WaPo (“Texas is gearing up in a big way for Trump’s mass deportation campaign“):

While Donald Trump’s opponents denounce the president-elect’s planned “mass deportations” and border crackdown, this state’s Republican leaders are vying to make Texas the launching pad.

Gov. Greg Abbott and other top officials have spent the past four years positioning themselves as the Biden administration’s greatest antagonists — and heirs to the border enforcement campaign begun by the last Trump administration. Despite having no constitutional authority on immigration enforcement, they have used tools of the state to dramatically escalate anti-immigrant policy and legislation locally while steering a similar narrative nationally.

[…]

“The leadership of Texas is trying to create a model for the federal government that is exceptionally tough and exceptionally cruel to immigrants,” said Daniel Hatoum, senior supervising attorney for the Texas Civil Rights Project. “Texas is more than willing to let the Trump administration co-opt its institutions for immigration enforcement.”

That was the core of Abbott’s message during a joint appearance Tuesday with Trump’s incoming “border czar,” Tom Homan, an event held at a state military base on the border in Eagle Pass. The small city about 145 miles southwest of San Antonio became the front line last year in the governor’s battle with the federal government over the “invasion,” as he called it, by record numbers of migrants.

“There is a change afoot as we speak right now,” the governor told scores of Texas National Guard troops and law enforcement officers assembled for a Thanksgiving meal. State officials are already conferring with Trump’s transition deputies about border security, he noted — on “actions, planning, preparation, schematics.”

Since the Nov. 5 election, state leaders have suggested they could reduce funding for border security, especially if the federal government takes over. On Tuesday, however, Abbott and Homan talked about working together to ramp up, not scale back.

Once Trump takes office, Abbott said, “we’re going to be doing more and faster than anything that’s ever been done to regain control of our border, restore order in our communities, and also identify, locate and deport criminals in the United States of America who have come across the border.”

Homan, Trump’s former acting director of Immigration and Customs Enforcement, praised Operation Lone Star and its “unprecedented success in Texas.” The state’s approach, he said, is one that could be replicated as the next administration pursues mass deportations. “This is a model we can take across the country.”

Trump campaigned on a “mass deportation” policy but I’ve been skeptical that we’ll see anything like what he’s promised.
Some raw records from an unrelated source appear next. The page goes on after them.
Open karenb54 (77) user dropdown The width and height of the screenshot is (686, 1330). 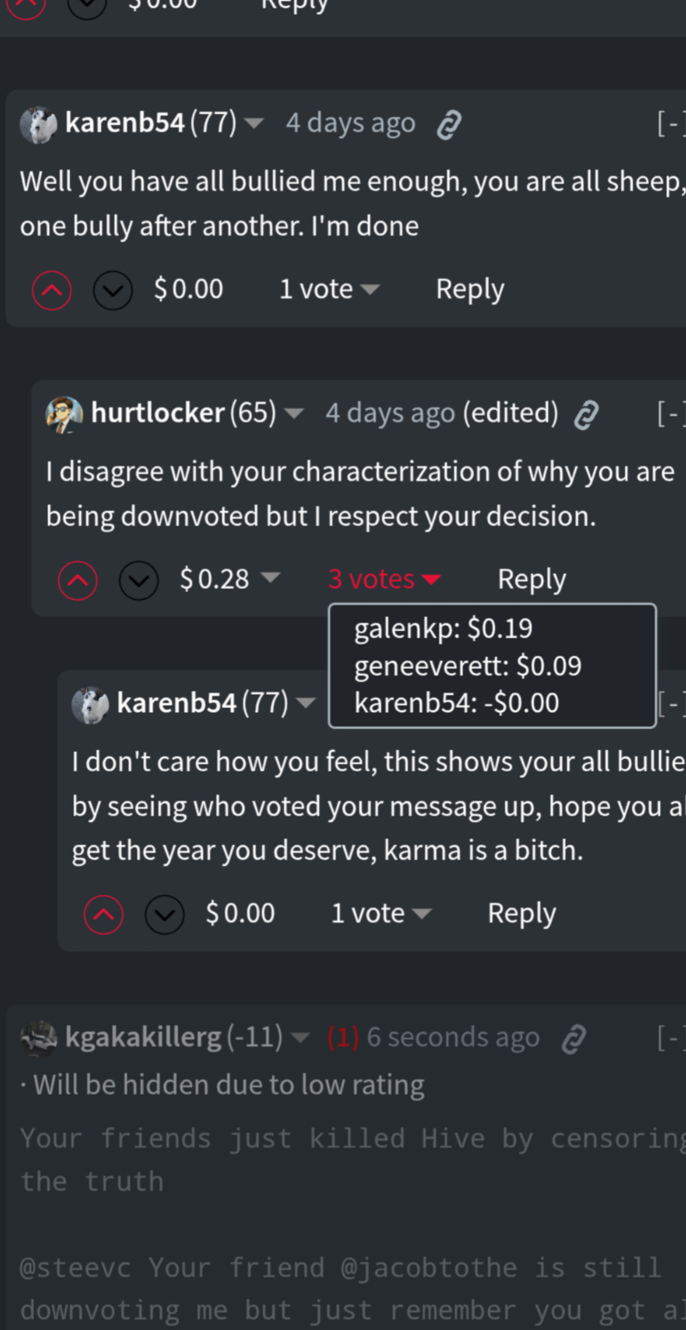coord(254,124)
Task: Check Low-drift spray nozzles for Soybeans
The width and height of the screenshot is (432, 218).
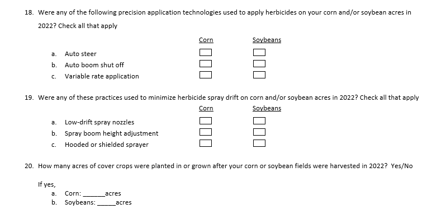Action: pos(259,120)
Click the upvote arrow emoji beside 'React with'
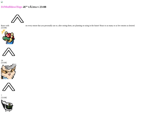This screenshot has height=115, width=153. point(17,19)
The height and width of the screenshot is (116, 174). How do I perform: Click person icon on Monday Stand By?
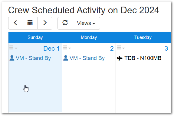click(x=66, y=58)
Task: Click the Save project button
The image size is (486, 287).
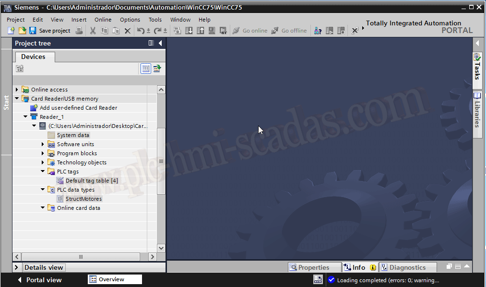Action: (49, 31)
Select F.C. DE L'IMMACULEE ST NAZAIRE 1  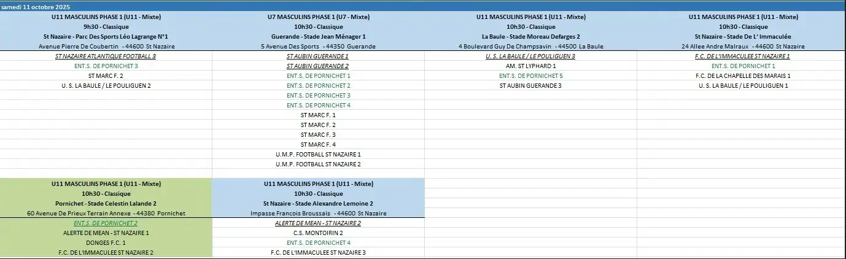[x=743, y=56]
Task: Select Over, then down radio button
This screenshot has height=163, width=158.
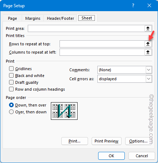Action: [11, 112]
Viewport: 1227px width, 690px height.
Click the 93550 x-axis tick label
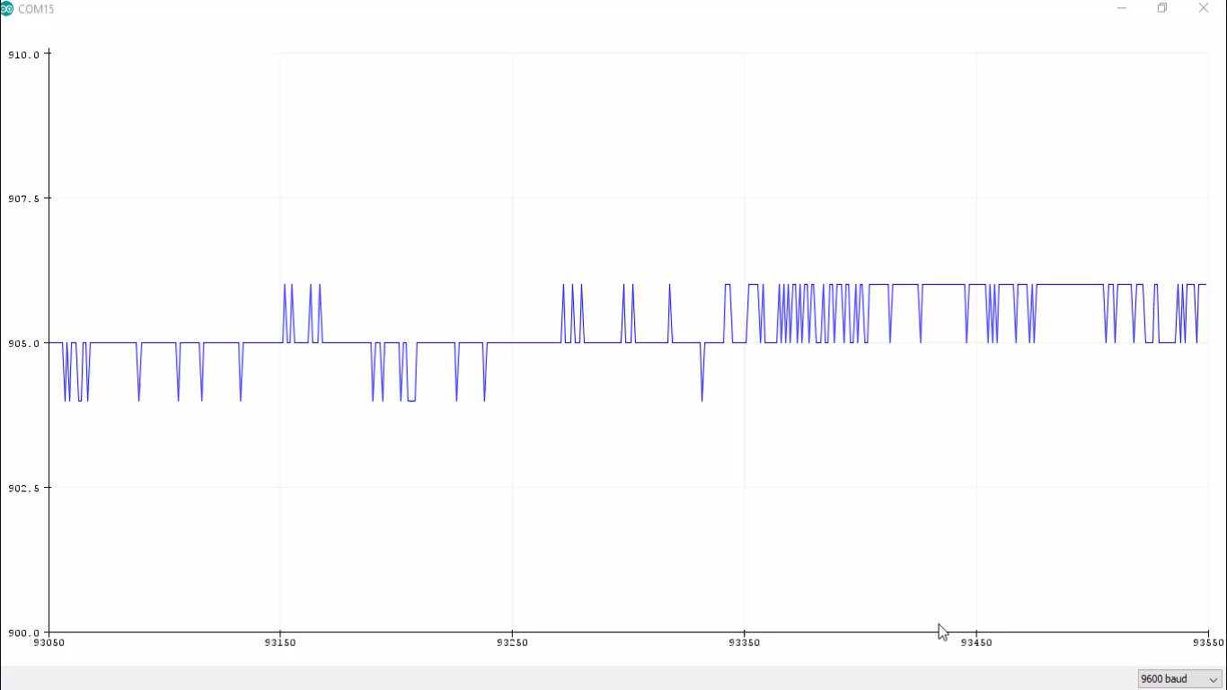click(1208, 642)
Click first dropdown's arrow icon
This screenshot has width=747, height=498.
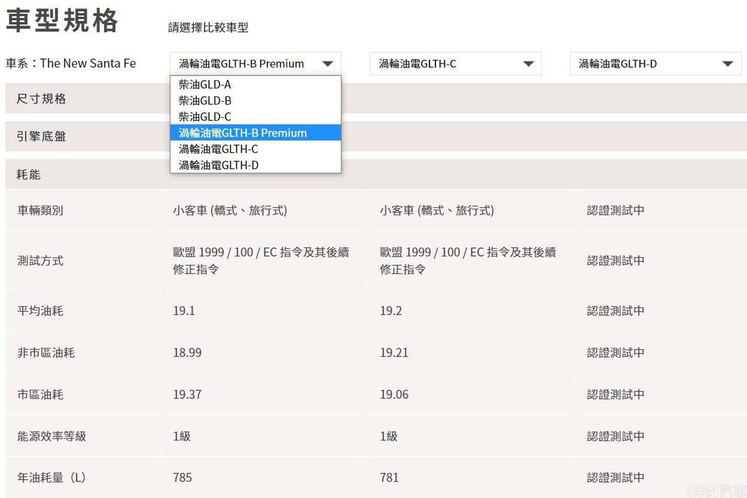coord(328,64)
Actually implementing the program would be incredibly costly, logistically challenging, and draw massive opposition from all manner of groups. To say nothing of the abject cruelty that would be necessary.

One hopes political backlash mitigates the effort. While poll after poll shows that a majority of Americans support the mass deportation of illegal immigrants, it’s actually much more complicated than that. Once broken down into discrete policy questions, we see that support evaporates.

But there’s enthusiastic support within pockets of the Federal government, especially the Border Patrol itself, for the effort. If Trump can augment their budget by moving it from programs designed to help migrants and also deputize eager state and local officials to the cause, the logistics suddenly become much easier.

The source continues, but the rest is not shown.